Scan the material for the word "agent" and copy each line where it occurs.

Input data:

==================================================

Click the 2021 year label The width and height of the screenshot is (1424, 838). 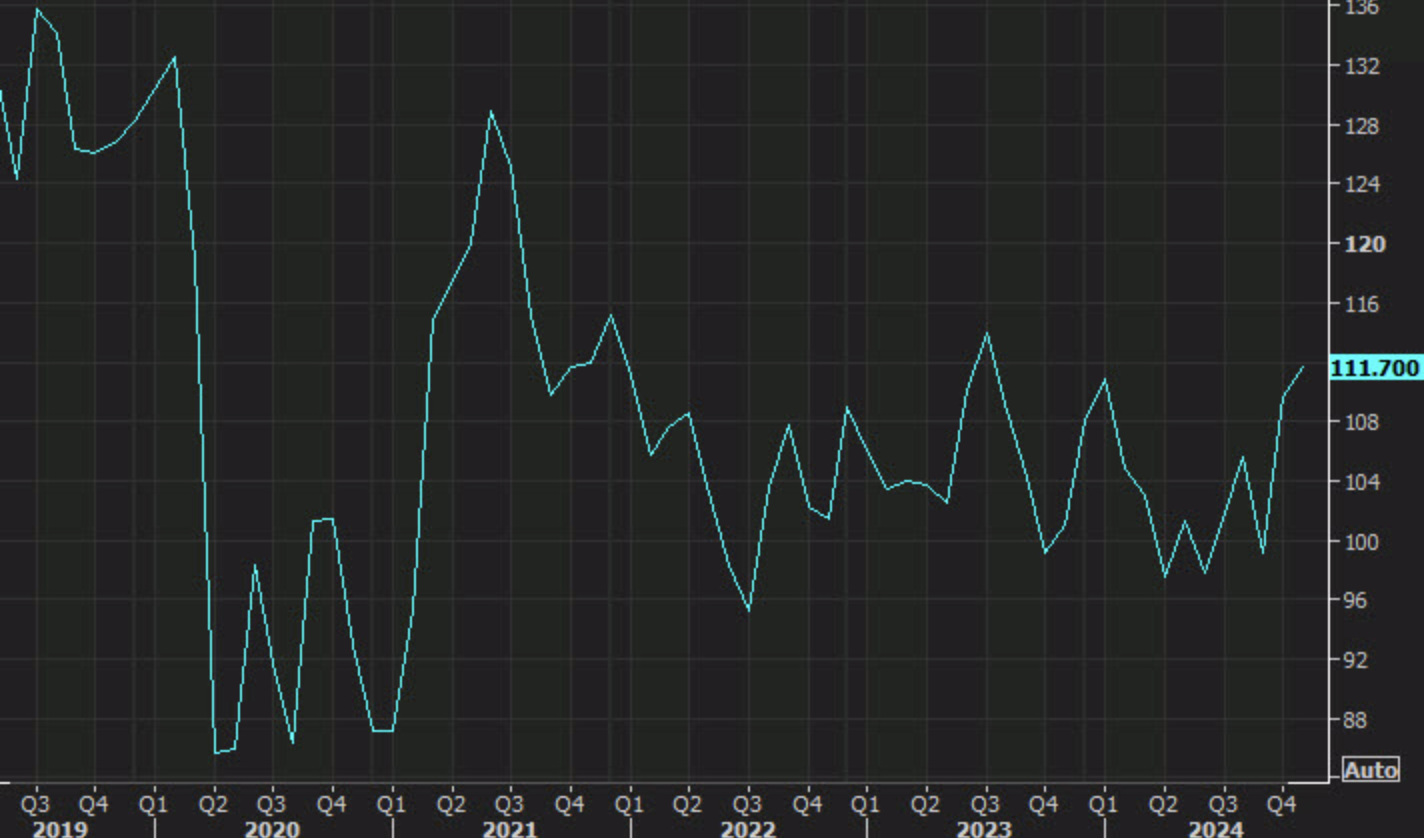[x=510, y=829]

==================================================

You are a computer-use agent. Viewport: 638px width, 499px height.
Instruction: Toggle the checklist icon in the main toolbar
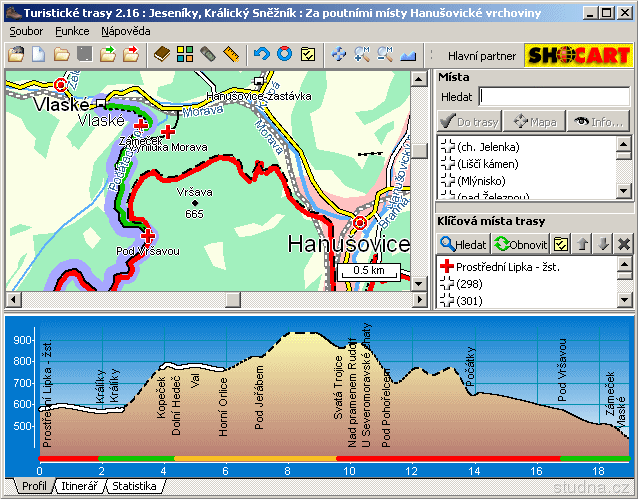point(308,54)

==================================================

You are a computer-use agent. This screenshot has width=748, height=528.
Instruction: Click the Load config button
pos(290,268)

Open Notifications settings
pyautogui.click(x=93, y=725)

==================================================

Answer for this exercise:
You are a computer-use agent. Viewport: 638px width, 499px height.
You are a computer-use agent. This screenshot has width=748, height=528.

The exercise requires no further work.